My companion is a 14 month old German Shepherd named Shya (after the last named Shine and the one before named Shelby-you see the pattern).

She stands at my bedside at 6:00 a.m. and whines, first soft then with increasing strength and pitch.  I trundle down the stairs to let her out.  It is cold. 15 degrees below zero.  She stands in the hallway looking.  No she doesn’t want to go out.  She wants me awake.

She doesn’t want food.  She wants me awake.  She wants me to be awake as she is, experiencing life consciously, immediately, fully.  She is awake and wants to be awake with all the world that is important to her.  The world doesn’t have to DO anything–just be awake.

Mary Oliver has a wonderful book of poetry called Dog Songs.  This one reminds me of Shya’s desire for me to share the awakeness of the world.

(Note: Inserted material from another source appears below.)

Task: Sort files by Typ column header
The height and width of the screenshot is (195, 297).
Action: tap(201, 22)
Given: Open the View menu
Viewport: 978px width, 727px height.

He puts his cheek against mine
and makes small, expressive sounds.
And when I’m awake, or awake enough

he turns upside down, his four paws
  in the air
and his eyes dark and fervent.

“Tell me you love me,” he says.

“Tell me again.”

Could there be a sweeter arrangement? Over and over
he gets to ask.
I get to tell.

of course there is the afternoon nap…when I am awake.  But I find joy in watching her sleep too.



today, I took the puppy to the dog park.  That is my 1 year old 68 pound german shepherd puppy. She has been so pent up with our cold weather.  Whining at the door, I open the door, she looks at me and I close the door.  

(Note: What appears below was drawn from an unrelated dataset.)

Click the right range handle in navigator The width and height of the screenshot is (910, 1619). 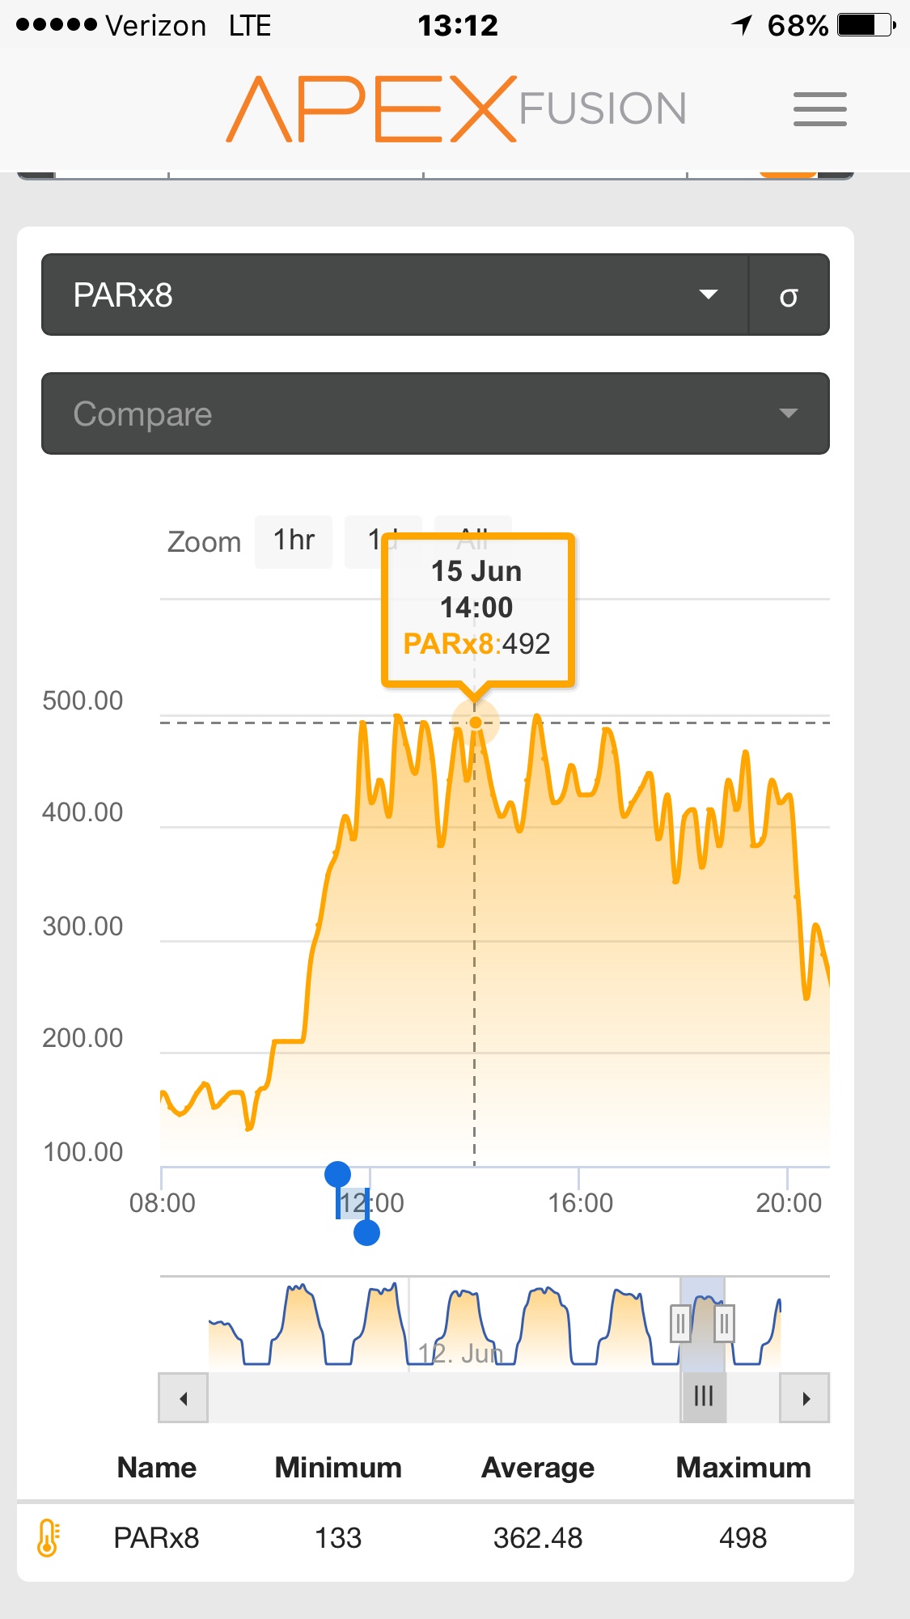tap(724, 1324)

But she needed to run and wrestle.  for her mental health as well as mine.

I stood in a huge field in the prairie (which is now owned by the Airport Commission).  With 6 other people totally wrapped up.  And 8 dogs frantically playing as the wind gusted at 50 miles an hour, blowing snow in huge white clouds towards us.  

Oooh, we love our dogs.  And we are intrepid.  And ooh are we fortunate to have places to go that are warm and safe.  A woman told me that North Dakota took a very long time before it became a state.  She thinks because it is so cold, nobody wanted to stay past the first winter.

I felt noble and in pain with frozen hands and feet.  I am keenly aware that the 21st century is very very different than what came before…very very different in America that is.